Possible improvement
EXPLAIN SELECT u.id, u.userGuid, u.firstName, u.surName, u.gender, u.login, u.email, u.roles, u.editable, u.locale, u.customers, t.taskGuid FROM Zf_users u JOIN LEK_taskUserAssoc tua ON u.userGuid = tua.userGuid JOIN LEK_task t ON t.taskGuid = tua.taskGuid AND (tua.userGuid = '{XXXXX-837d-48aa-bbe3-XXXXX}' OR t.pmGuid = '{XXXX-837d-48aa-bbe3-XXXXX}') WHERE NOT EXISTS ( SELECT 1 FROM Zf_configuration z LEFT JOIN LEK_customer_config c ON z.name = c.name LEFT JOIN LEK_task_config tc ON tc.name = z.name WHERE ((tc.taskGuid = t.taskGuid) OR (c.customerId = t.customerId AND tc.taskGuid IS NULL)) AND z.name = 'runtimeOptions.customers.anonymizeUsers' AND (tc.value IS NOT NULL OR c.value IS NOT NULL OR z.value = 1) ) GROUP BY u.id ORDER BY u.surName;
Additional Findings (from EXPLAIN):
- The main query now uses indexes efficiently on users, taskUserAssoc, and tasks.

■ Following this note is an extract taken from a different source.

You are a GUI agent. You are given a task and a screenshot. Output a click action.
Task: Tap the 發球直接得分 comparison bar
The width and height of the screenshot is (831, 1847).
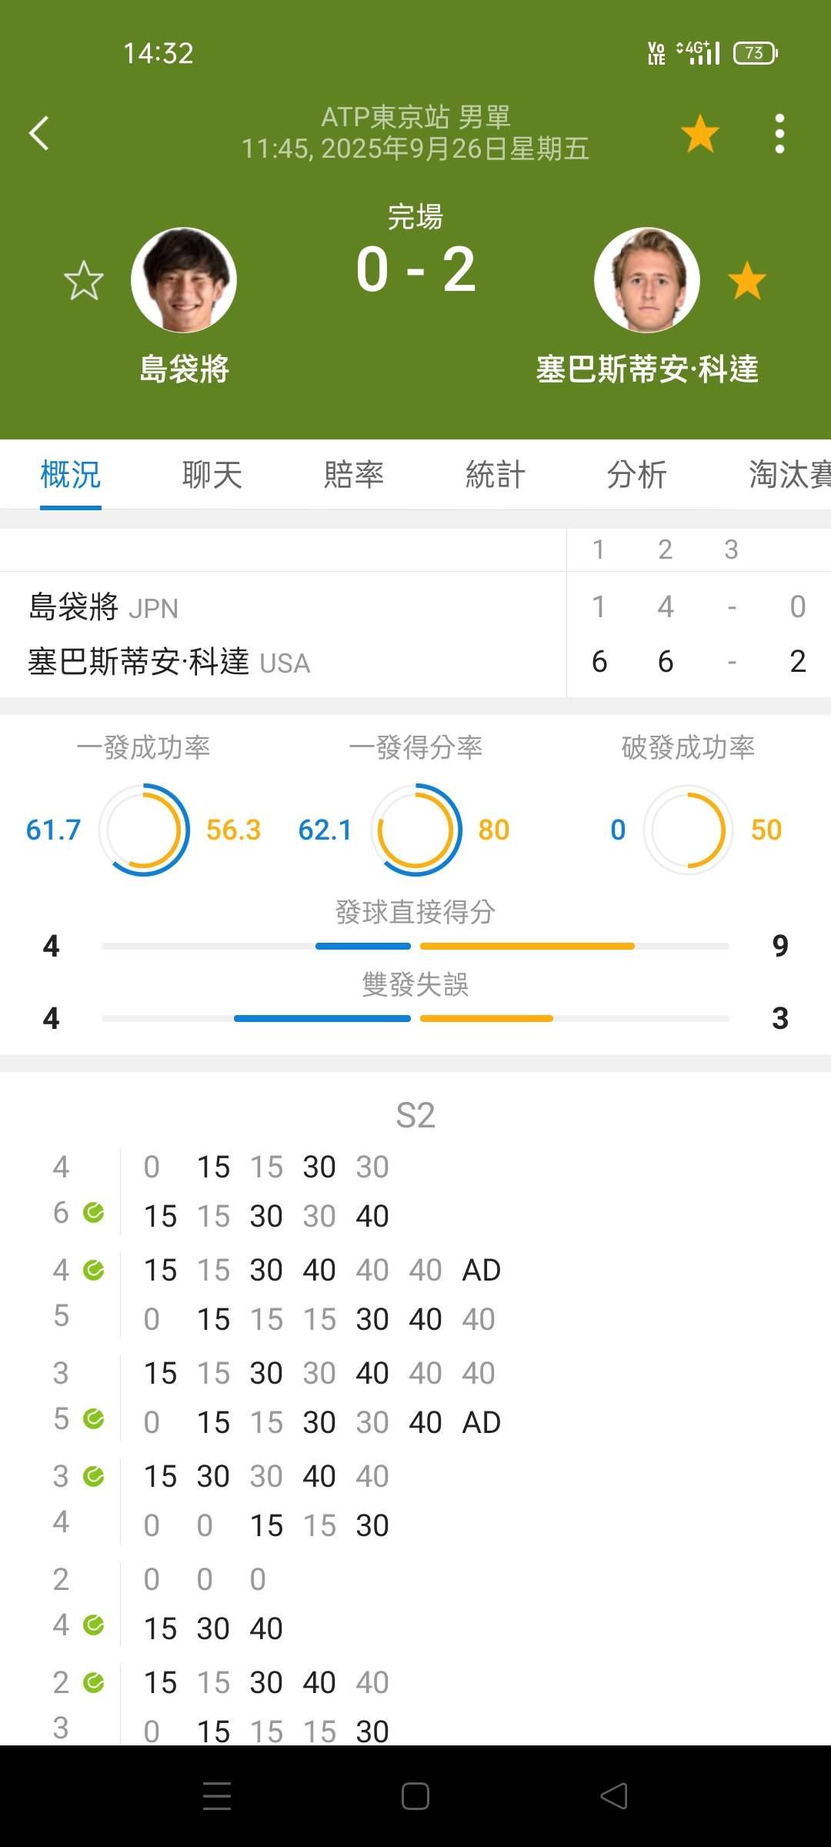[x=416, y=946]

- The biggest bottleneck is the dependent subquery (NOT EXISTS) on Zf_configuration / customer_config / task_config.
- This subquery is executed once per row in the main query and scans ~20k rows in task_config each time.
- GROUP BY u.id ORDER BY u.surName forces Using temporary; Using filesort, but this is a secondary issue.
Suggested Direction:
- Add composite indexes on task_config (taskGuid, name, value) and customer_config (customerId, name, value).
- Consider rewriting or precomputing the anonymization condition (e.g. materialized view, cache table).
- Keep NOT EXISTS, but avoid the per-row dependent evaluation.